-------- SUPPLIED MATERIAL
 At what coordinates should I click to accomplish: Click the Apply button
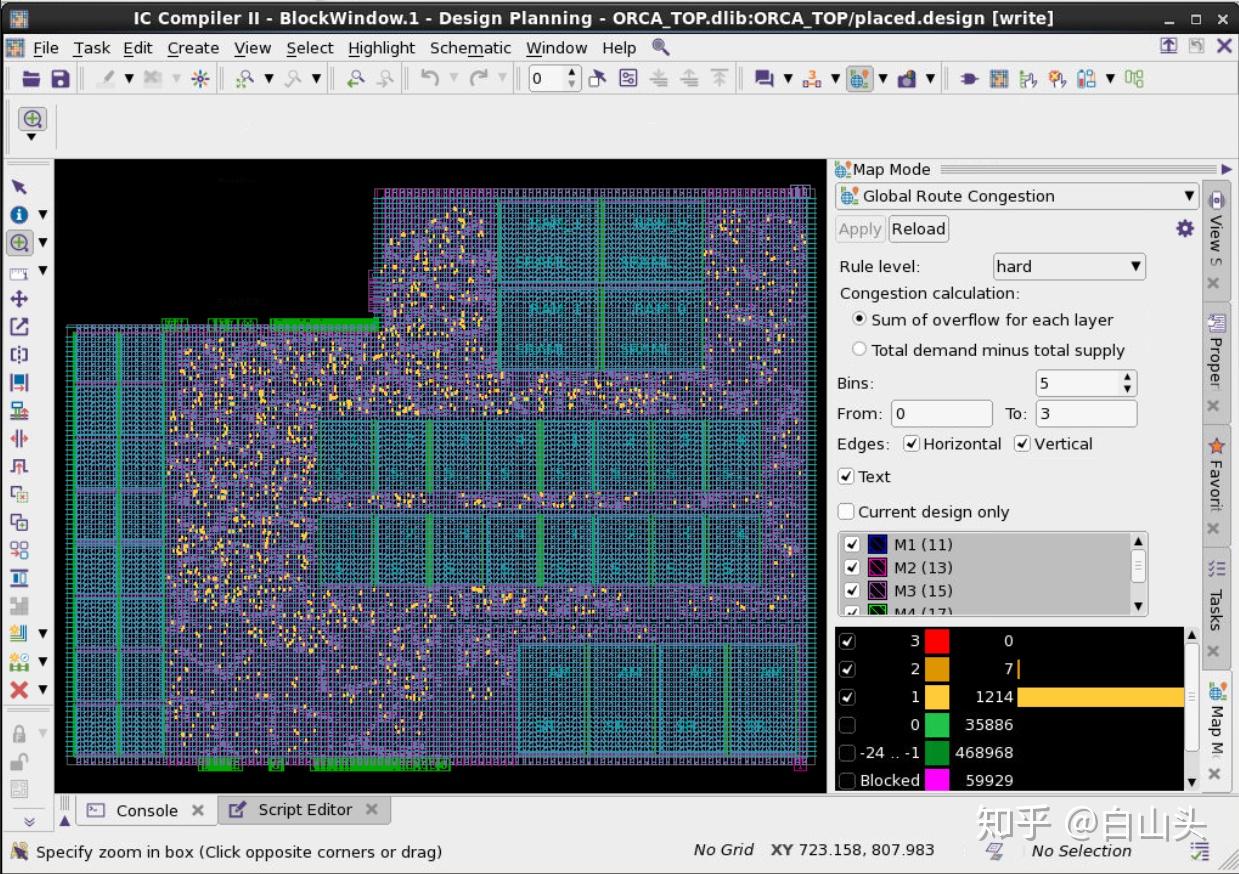click(x=859, y=229)
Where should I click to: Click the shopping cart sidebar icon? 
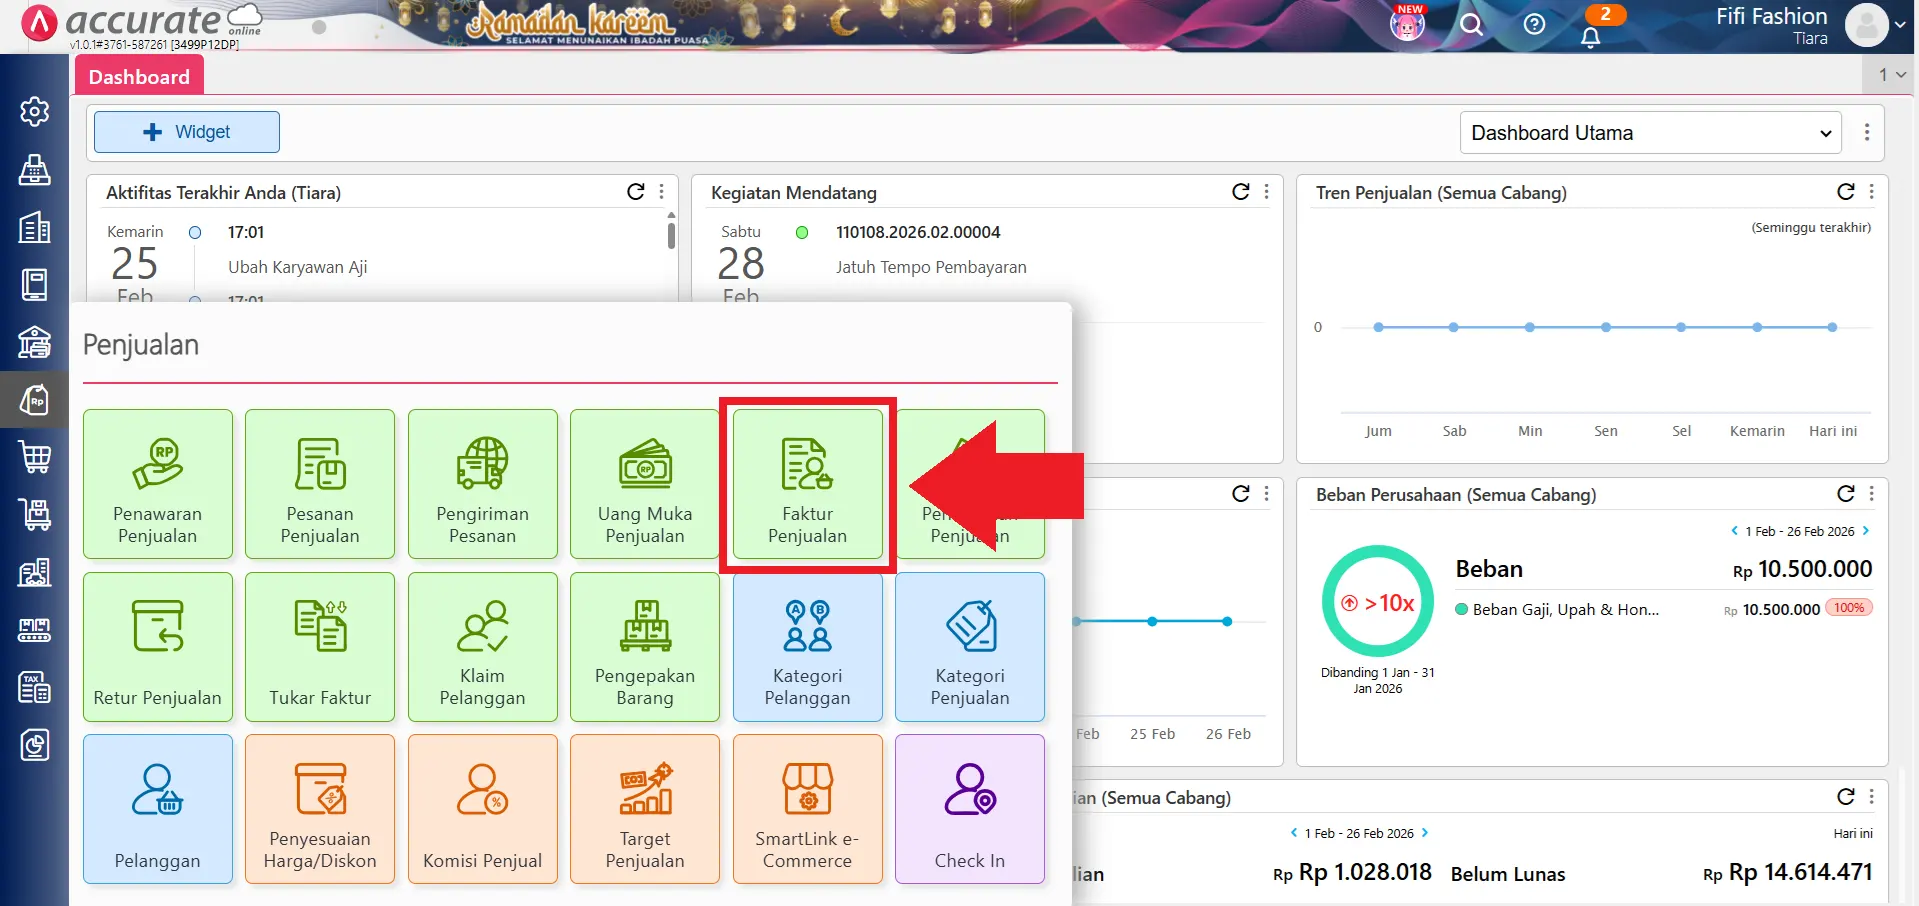pyautogui.click(x=35, y=457)
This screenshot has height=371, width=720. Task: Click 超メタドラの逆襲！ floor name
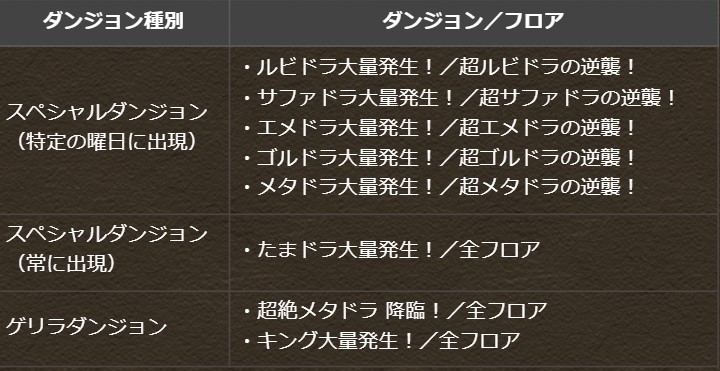tap(547, 187)
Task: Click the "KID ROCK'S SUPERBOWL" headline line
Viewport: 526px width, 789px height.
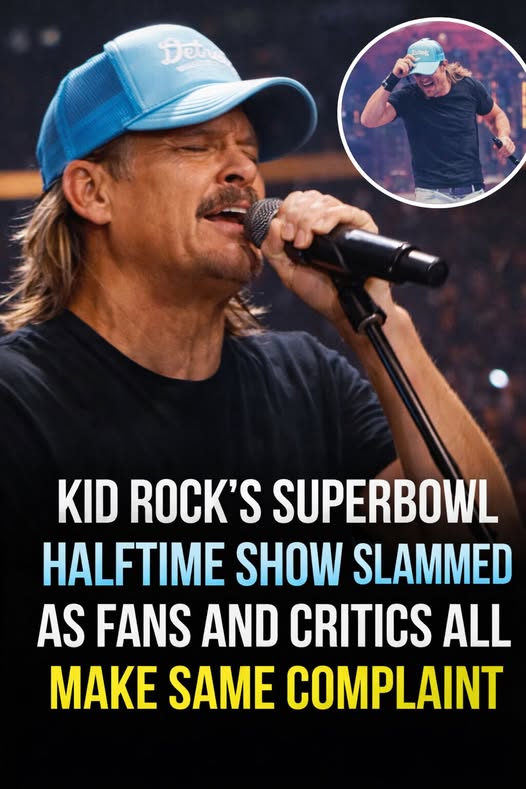Action: point(277,504)
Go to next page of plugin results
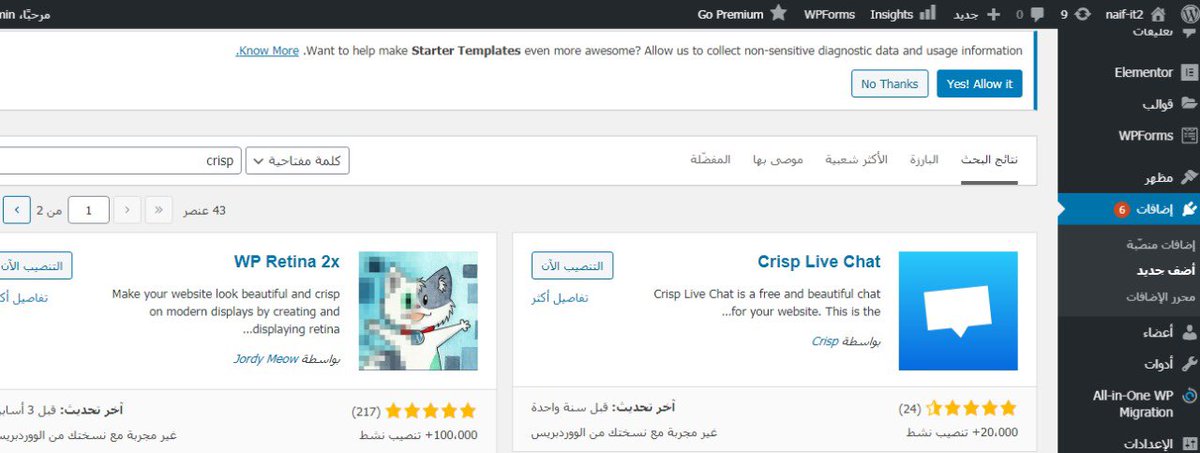 coord(17,210)
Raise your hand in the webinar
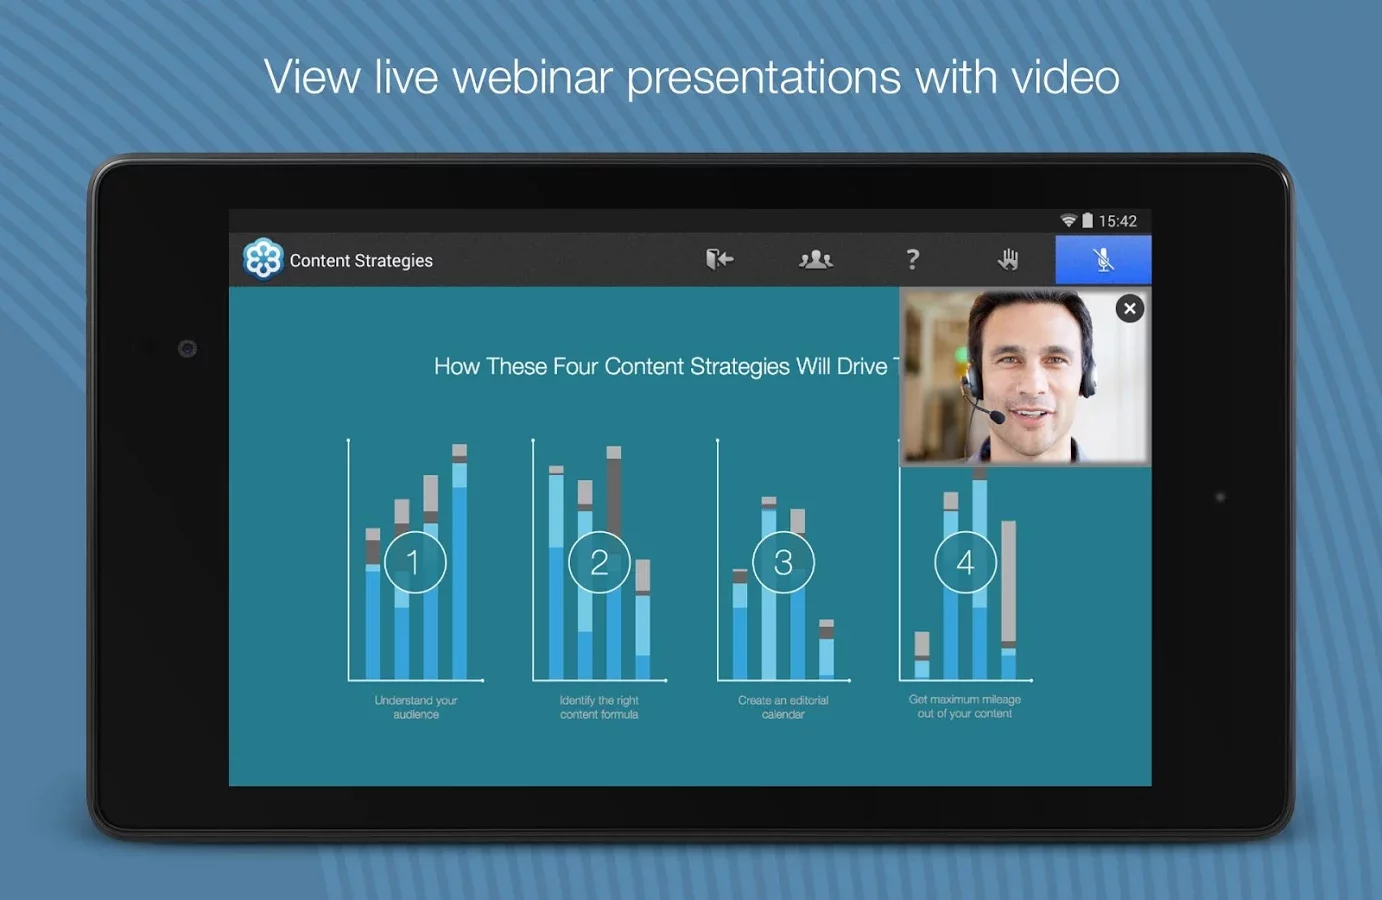This screenshot has width=1382, height=900. [x=1008, y=260]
----------------
Please write out all of the material above again, switching every "Task" for "Goal" and changing nothing else. Leave the pictures out.

 At what coordinates should I click to accomplish: Click the Apply button
click(x=859, y=229)
Where should I click to: Click the shopping cart sidebar icon? 
pyautogui.click(x=35, y=457)
This screenshot has height=371, width=720. Goal: Click 超メタドラの逆襲！ floor name
tap(547, 187)
Goal: Click the "KID ROCK'S SUPERBOWL" headline line
Viewport: 526px width, 789px height.
Action: point(277,504)
Go to next page of plugin results
 coord(17,210)
Raise your hand in the webinar
This screenshot has width=1382, height=900. [x=1008, y=260]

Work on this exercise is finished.